Bosses at Blackpool’s under fire Victoria Hospital today made a pledge to the Government and patients and said: “You can rely on us to get this right.”
Blackpool Teaching Hospitals NHS Foundation Trust was one of 14 to be investigated by NHS medical director Sir Bruce Keogh because of its higher-than-expected number of deaths from 2010 to 2013.
And a damning report, published yesterday, revealed a worrying series of failings – many due to staffing levels.
There is a “potentially unsafe” level of nursing staff on some wards, while many are called on to juggle several different high pressure roles.
There is also a lack of out of hours staff and a need for 35 new consultants to be recruited.
Patients and their families say care is being compromised due to the shortages.
Bosses today said they were fully aware of the challenges ahead and had plans in place to “make the improvements we need to make.”
Of the 14 hospital trusts under review, just three – including Blackpool – have been spared from entering ‘special measures’, which means experts from high-performing trusts would come in to help them meet a series of urgent improvements.
However, the Blackpool trust must still make urgent changes of its own in the next year.
They include: Reporting serious incidents, which the report says nurses had claimed was too “time consuming”; staffing levels, which it said were not appropriate or well managed; patient safety after it found there were delays in getting pressure relieving mattresses on wards; incomplete documentation; unlocked drug stores and inadequate toilet facilities.
There were also issues in communication between management and staff; the slow speed at which changes had been implemented over the last couple of years; management and leadership team members not being available after hours and infection control which needed to improve.
The trust’s chief executive, Gary Doherty, said: “Based on what we have already done and what we plan to do, the Government can rely on us to make the improvements we need to make.
“We know this is a very anxious time for our staff and patients, and the situation of receiving the report is not one we would want to be in, but now we have it, we welcome its findings which help us prioritise and refocus our efforts.”
Mr Doherty said the trust had invested £1.5m this year on additional staff, particularly nursing, to be brought in between now and October, and would bring in extra temporary staff in the meantime.
He added: “In light of the report, we have also decided, right here and right now, to take on additional temporary support to help us respond to the concerns of patients.
“We are also ensuring all our staff have the training they need to deal with what are very difficult and complex situations.”
The trust will also focus making sure patients and their families know exactly what is happening with their care.

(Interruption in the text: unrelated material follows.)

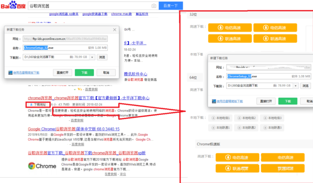Click the Xunlei icon in left dialog
This screenshot has width=313, height=183.
coord(10,73)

Blackpool Clinical Commissioning Group (CCG) will be involved in a follow-up review to ensure improvements are being made, which includes a site visit next January.
Mr Doherty said: “In terms of patient experience, we are getting it right a lot of the time, but there are people who are unhappy, and that’s reflected in the report.
“Our immediate action is making sure we have additional staff now, that we focus on our patient pathways and that we are working for our patients and that we learn our lesson across the organisation.
“We will be making sure our senior management team is out and about and engaging with people.
“Over the next few months we want to look at better ways of involving our front line staff in coming up with ways of improving what we do.
“I am utterly convinced, and I think the review team is with us, there is a lot we have done, and there is a log we can do to make the trust better.”
Dr Amanda Doyle, chief clinical officer at Blackpool CCG said: “We note both the areas for improvement and where strengths have been identified and will continue to work the trust to ensure all recommendations are fully implemented.”
The Vic’s high mortality rate was a smoke alarm
An inquiry into the level of care at Blackpool Victoria Hospital was ordered by the Government because of its high mortality level, described in the report as a “smoke alarm” for potential problems.
Fylde coast hospitals were revealed to have high Summary Hospital-level Mortality Indicator figures (SHMI) – those used to record deaths after treatment – for two successive years.
The figures showed between 2010 and 2012, 2,409 patients died after treatment at The Vic when only 1,900 deaths had been expected. The data is compared with 142 health trusts in England which creates a national SHMI average of 100.
Anything higher than 100 – The Vic came in at 123.3 – is a higher-than-expected mortality rate.
Health bosses in Blackpool have previously said the town has “historically had high mortality figures” and had undertaken extensive work to find out why. The trust’s medical director was quoted in January this year as saying the figures had come down.